Saved data entries:
........

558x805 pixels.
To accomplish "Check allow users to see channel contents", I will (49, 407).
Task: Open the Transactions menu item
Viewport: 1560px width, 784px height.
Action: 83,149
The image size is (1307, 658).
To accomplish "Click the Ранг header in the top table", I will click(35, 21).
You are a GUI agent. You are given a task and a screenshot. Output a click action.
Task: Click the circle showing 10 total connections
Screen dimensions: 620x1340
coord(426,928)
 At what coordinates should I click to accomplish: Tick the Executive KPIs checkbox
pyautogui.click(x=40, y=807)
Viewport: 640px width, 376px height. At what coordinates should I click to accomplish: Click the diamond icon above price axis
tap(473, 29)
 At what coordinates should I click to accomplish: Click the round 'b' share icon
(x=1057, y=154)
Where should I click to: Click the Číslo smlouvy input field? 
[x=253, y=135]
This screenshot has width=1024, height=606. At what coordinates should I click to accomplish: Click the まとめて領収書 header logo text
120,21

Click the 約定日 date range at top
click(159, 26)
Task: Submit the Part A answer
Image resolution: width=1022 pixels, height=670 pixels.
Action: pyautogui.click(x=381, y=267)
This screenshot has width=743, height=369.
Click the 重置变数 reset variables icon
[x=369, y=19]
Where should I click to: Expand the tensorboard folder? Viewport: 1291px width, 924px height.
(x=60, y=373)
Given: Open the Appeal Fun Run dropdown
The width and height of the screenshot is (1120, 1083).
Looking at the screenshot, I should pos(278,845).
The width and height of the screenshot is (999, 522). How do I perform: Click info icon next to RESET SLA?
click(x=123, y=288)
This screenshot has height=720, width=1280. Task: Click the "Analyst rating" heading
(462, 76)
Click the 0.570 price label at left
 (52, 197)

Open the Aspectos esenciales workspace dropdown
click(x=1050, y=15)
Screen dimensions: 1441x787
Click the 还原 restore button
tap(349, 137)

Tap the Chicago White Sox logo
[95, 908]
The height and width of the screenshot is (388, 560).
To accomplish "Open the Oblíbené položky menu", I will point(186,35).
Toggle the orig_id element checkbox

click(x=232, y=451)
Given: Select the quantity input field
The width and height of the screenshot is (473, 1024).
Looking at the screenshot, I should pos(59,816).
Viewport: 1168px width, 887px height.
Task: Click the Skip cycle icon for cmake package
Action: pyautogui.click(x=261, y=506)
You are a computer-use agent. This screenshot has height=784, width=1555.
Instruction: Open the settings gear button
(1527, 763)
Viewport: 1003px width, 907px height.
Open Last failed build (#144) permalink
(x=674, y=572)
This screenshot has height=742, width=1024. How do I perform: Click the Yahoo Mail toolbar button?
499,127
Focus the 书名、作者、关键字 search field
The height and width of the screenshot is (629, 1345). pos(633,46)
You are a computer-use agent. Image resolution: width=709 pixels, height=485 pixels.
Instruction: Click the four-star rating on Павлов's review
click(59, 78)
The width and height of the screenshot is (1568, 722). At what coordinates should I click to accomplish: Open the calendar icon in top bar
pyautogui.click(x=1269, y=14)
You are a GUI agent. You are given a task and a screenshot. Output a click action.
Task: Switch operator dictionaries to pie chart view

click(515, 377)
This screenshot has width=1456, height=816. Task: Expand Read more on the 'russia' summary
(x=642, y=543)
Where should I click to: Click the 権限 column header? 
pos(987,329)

........

THE PROBLEM: Every line above with the string "agent" in it should be copied into the answer.

OUTPUT:
You are a GUI agent. You are given a task and a screenshot. Output a click action.
You are a computer-use agent. This screenshot has height=784, width=1555.
You are a computer-use agent. Image resolution: width=709 pixels, height=485 pixels.
You are a GUI agent. You are given a task and a screenshot. Output a click action.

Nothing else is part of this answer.